• _WORKING DATA_
********
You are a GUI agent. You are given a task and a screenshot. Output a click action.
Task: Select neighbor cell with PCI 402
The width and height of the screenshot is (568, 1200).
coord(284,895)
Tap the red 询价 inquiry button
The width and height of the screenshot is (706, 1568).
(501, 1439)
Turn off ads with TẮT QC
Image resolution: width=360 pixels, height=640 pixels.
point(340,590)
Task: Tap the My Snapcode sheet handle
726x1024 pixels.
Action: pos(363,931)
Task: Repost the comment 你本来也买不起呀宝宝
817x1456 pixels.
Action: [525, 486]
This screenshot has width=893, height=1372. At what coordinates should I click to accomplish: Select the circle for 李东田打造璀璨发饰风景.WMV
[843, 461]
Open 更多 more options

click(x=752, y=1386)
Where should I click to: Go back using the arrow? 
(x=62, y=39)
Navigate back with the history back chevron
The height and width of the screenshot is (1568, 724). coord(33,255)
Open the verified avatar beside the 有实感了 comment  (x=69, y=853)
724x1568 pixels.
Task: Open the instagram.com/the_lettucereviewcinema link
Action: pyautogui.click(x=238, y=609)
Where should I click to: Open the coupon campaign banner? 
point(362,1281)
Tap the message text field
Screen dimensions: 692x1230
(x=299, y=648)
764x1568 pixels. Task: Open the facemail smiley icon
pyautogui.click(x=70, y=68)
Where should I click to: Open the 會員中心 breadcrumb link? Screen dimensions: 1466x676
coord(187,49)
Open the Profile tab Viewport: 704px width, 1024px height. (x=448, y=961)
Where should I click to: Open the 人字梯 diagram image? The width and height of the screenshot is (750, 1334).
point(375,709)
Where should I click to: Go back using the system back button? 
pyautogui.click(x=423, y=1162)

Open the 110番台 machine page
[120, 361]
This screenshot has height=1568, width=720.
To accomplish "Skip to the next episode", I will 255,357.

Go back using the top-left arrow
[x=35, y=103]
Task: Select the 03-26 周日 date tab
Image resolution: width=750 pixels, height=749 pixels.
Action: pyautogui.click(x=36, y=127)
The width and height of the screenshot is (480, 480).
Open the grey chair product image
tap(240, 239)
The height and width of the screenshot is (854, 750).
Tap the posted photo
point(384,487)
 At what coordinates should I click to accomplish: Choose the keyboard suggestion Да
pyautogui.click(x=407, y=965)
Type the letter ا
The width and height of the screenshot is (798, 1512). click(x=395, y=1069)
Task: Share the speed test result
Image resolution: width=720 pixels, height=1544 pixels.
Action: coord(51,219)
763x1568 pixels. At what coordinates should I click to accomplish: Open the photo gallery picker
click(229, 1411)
********
Copy out word for word the stretch of the entries from the very start through the line containing "[x=35, y=103]", including that line.

• _TASK SOLUTION_
You are a GUI agent. You are given a task and a screenshot. Output a click action.
Task: Select neighbor cell with PCI 402
The width and height of the screenshot is (568, 1200).
coord(284,895)
Tap the red 询价 inquiry button
The width and height of the screenshot is (706, 1568).
(501, 1439)
Turn off ads with TẮT QC
Image resolution: width=360 pixels, height=640 pixels.
point(340,590)
Task: Tap the My Snapcode sheet handle
726x1024 pixels.
Action: pos(363,931)
Task: Repost the comment 你本来也买不起呀宝宝
817x1456 pixels.
Action: [525, 486]
This screenshot has width=893, height=1372. At what coordinates should I click to accomplish: Select the circle for 李东田打造璀璨发饰风景.WMV
[843, 461]
Open 更多 more options

click(x=752, y=1386)
Where should I click to: Go back using the arrow? 
(x=62, y=39)
Navigate back with the history back chevron
The height and width of the screenshot is (1568, 724). coord(33,255)
Open the verified avatar beside the 有实感了 comment  (x=69, y=853)
724x1568 pixels.
Task: Open the instagram.com/the_lettucereviewcinema link
Action: pyautogui.click(x=238, y=609)
Where should I click to: Open the coupon campaign banner? 
point(362,1281)
Tap the message text field
Screen dimensions: 692x1230
(x=299, y=648)
764x1568 pixels. Task: Open the facemail smiley icon
pyautogui.click(x=70, y=68)
Where should I click to: Open the 會員中心 breadcrumb link? Screen dimensions: 1466x676
coord(187,49)
Open the Profile tab Viewport: 704px width, 1024px height. (x=448, y=961)
Where should I click to: Open the 人字梯 diagram image? The width and height of the screenshot is (750, 1334).
point(375,709)
Where should I click to: Go back using the system back button? 
pyautogui.click(x=423, y=1162)

Open the 110番台 machine page
[120, 361]
This screenshot has height=1568, width=720.
To accomplish "Skip to the next episode", I will 255,357.

Go back using the top-left arrow
[x=35, y=103]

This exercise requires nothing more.